Smokey Robinson, famoso cantor da Motown, processou quatro ex-funcionárias que o acusaram de assédio sexual, pedindo 500 milhões de dólares por difamação. Ele afirma que as acusações são falsas e parte de uma tentativa de extorsão. Robinson e sua esposa alegam que as mulheres, que processaram anonimamente, tinham um relacionamento próximo com o casal, incluindo férias juntos. As mulheres, de origem hispânica, disseram que não se manifestaram antes por medo de perder o emprego e enfrentar represálias. Elas buscam 50 milhões de dólares em danos e um julgamento por júri. Além disso, Robinson está sendo investigado criminalmente em Los Angeles por essas acusações, que ele nega.
Smokey Robinson, lenda da Motown, processa ex-funcionárias por difamação
O cantor Smokey Robinson, ícone da Motown, entrou com um processo de R$ 500 milhões contra quatro ex-funcionárias que o acusaram de assédio sexual. A ação foi protocolada na quarta-feira, 6 de maio, na Califórnia, e alega que as acusações são falsas e parte de um plano de extorsão.
Os Robinsons afirmam que as mulheres, que se apresentaram anonimamente como Jane Doe 1, 2, 3 e 4, desfrutaram de férias em família com o casal. O cantor, que também está sob investigação criminal em Los Angeles, nega todas as alegações. Seu advogado declarou que as acusações visam apenas o patrimônio do artista.

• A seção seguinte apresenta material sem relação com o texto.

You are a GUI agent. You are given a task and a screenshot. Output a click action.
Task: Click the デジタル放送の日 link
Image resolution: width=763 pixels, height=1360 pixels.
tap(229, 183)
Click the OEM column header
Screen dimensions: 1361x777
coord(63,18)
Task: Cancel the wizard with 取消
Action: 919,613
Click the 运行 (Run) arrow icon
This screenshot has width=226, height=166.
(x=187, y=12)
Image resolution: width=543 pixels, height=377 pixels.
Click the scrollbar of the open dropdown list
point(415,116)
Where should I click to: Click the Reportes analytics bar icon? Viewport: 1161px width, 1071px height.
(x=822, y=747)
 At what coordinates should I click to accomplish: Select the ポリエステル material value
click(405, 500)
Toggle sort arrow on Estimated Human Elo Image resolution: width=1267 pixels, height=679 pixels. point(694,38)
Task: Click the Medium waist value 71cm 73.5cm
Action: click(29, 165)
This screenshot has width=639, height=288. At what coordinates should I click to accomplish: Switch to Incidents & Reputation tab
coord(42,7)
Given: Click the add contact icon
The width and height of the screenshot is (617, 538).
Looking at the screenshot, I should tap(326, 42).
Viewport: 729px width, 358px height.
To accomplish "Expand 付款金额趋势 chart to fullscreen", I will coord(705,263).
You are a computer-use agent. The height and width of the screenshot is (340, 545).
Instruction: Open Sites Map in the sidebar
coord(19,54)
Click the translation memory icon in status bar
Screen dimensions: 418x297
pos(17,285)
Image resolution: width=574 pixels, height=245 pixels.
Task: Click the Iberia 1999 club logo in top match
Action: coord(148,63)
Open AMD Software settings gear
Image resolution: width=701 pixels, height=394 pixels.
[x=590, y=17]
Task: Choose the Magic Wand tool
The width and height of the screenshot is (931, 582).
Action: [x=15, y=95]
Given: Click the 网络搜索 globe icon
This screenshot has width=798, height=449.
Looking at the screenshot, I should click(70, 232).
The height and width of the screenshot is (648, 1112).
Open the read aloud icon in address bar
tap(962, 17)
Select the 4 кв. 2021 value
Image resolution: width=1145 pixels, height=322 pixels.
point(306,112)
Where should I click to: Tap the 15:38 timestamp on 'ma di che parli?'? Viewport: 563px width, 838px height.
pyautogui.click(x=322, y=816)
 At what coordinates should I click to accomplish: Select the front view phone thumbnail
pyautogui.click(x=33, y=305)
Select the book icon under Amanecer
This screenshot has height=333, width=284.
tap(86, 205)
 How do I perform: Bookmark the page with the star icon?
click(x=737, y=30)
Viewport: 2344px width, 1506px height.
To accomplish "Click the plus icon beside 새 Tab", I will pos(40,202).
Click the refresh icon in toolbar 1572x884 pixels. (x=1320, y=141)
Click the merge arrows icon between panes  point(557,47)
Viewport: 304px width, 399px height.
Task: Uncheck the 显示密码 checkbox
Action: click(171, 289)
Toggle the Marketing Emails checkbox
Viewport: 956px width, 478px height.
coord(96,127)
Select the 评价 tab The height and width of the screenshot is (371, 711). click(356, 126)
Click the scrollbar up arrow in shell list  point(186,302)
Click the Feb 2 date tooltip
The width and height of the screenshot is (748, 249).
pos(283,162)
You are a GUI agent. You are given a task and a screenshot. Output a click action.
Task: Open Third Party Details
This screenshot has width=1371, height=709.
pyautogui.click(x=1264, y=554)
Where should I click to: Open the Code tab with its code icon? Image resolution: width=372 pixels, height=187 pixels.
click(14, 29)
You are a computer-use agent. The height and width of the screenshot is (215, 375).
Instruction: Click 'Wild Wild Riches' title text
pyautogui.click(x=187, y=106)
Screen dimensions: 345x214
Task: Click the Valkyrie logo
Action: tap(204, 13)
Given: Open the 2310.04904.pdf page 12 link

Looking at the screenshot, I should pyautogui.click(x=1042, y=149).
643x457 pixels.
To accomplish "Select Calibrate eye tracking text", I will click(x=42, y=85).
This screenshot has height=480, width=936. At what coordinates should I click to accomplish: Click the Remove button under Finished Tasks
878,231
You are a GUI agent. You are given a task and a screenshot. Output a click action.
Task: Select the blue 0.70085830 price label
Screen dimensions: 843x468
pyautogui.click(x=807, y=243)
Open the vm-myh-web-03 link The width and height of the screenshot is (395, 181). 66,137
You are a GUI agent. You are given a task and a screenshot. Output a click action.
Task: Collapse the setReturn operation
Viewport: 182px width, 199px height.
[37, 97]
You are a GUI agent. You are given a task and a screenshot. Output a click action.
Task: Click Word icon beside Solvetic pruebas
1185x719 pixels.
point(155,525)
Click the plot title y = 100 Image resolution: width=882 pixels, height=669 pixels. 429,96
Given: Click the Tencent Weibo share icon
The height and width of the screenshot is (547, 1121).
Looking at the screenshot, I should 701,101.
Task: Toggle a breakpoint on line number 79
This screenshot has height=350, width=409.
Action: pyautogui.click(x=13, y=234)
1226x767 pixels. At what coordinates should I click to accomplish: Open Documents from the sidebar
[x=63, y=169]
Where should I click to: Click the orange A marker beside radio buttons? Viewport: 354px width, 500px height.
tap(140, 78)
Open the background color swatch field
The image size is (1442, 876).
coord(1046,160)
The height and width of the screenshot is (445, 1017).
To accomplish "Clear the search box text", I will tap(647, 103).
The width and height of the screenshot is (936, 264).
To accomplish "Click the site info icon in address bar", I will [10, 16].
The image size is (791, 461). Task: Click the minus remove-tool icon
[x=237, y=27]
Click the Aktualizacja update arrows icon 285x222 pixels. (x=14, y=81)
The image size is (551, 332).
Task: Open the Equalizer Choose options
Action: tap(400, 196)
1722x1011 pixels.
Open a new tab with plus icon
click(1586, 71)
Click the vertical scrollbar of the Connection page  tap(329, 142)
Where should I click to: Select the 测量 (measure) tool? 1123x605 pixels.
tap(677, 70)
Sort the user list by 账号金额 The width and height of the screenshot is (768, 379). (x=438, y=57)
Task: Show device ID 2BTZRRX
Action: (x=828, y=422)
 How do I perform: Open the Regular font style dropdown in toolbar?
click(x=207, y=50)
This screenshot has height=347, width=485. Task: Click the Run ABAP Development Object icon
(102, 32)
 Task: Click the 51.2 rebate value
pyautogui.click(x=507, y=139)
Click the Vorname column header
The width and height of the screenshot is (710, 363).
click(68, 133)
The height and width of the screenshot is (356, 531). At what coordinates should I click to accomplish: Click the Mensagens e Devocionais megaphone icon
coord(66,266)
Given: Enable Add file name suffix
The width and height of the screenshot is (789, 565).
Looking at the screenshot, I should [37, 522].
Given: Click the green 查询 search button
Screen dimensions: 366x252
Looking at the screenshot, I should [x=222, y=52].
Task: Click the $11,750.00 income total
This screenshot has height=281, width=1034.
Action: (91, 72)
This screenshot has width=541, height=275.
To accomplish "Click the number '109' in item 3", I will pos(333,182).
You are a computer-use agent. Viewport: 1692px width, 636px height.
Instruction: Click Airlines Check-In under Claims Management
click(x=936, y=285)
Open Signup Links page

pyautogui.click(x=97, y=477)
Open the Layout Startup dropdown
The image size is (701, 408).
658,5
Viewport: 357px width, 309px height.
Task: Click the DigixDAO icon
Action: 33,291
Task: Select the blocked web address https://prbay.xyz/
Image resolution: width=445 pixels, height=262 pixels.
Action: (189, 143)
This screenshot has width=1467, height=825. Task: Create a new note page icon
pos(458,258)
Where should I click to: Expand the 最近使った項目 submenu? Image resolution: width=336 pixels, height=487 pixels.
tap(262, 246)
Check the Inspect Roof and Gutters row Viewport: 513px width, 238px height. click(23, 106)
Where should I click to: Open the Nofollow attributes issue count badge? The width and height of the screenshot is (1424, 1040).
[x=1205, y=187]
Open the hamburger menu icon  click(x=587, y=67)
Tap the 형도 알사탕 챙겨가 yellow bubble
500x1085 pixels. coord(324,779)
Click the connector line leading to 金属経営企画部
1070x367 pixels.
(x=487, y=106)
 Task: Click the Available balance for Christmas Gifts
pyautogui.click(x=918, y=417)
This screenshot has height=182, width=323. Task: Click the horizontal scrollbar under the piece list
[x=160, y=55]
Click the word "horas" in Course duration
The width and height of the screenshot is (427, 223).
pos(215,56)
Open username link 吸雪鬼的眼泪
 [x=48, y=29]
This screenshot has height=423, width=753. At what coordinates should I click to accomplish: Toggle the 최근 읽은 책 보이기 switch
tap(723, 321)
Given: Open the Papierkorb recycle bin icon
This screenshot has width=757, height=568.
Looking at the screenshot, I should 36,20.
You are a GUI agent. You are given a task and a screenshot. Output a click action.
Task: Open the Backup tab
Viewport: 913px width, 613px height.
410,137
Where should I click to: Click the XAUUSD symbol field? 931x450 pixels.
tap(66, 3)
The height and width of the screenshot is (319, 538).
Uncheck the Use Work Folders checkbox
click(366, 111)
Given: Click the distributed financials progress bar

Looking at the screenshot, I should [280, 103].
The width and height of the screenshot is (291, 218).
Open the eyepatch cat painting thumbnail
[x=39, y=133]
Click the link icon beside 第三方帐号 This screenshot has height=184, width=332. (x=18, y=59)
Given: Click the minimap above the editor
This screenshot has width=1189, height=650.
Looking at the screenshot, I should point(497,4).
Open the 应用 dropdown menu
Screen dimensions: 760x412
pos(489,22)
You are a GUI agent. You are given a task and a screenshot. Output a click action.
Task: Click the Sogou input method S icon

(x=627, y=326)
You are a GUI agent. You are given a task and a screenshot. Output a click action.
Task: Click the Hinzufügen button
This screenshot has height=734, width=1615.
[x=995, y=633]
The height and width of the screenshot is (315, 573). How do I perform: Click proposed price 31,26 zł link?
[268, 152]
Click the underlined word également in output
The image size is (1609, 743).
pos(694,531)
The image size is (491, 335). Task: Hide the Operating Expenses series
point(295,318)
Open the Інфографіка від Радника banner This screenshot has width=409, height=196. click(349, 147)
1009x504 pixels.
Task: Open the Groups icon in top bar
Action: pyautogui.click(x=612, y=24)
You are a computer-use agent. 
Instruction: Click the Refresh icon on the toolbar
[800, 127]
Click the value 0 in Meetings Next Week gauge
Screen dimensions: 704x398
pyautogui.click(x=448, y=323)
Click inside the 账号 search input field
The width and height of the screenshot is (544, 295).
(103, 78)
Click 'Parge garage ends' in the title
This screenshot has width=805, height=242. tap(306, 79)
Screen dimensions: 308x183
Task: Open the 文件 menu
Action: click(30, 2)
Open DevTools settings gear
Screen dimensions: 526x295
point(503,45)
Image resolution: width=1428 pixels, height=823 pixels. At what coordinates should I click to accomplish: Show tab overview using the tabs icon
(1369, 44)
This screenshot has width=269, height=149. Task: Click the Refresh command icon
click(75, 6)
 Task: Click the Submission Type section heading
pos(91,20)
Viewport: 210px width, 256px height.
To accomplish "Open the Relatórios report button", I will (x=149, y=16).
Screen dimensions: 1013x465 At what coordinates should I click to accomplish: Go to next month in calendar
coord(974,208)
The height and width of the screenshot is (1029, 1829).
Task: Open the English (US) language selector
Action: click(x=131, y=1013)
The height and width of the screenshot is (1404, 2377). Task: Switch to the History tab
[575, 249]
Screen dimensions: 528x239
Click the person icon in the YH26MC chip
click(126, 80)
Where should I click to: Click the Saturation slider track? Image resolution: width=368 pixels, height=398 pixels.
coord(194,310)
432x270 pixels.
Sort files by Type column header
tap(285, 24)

As ex-funcionárias alegam que os incidentes ocorreram a partir de 2006, afirmando que Robinson as pressionou para relações sexuais. Elas alegam que não se manifestaram antes por medo de perder o emprego e de represálias familiares. As mulheres buscam R$ 38 milhões em danos e um julgamento por júri.
A investigação do Departamento do Xerife do Condado de Los Angeles foi aberta após as alegações. Robinson, de 85 anos, expressou que a exposição da verdade é fundamental. O cantor é conhecido por sucessos como “My Girl” e “Tracks of My Tears”, e possui um legado significativo na indústria musical, com mais de 4 mil créditos em canções.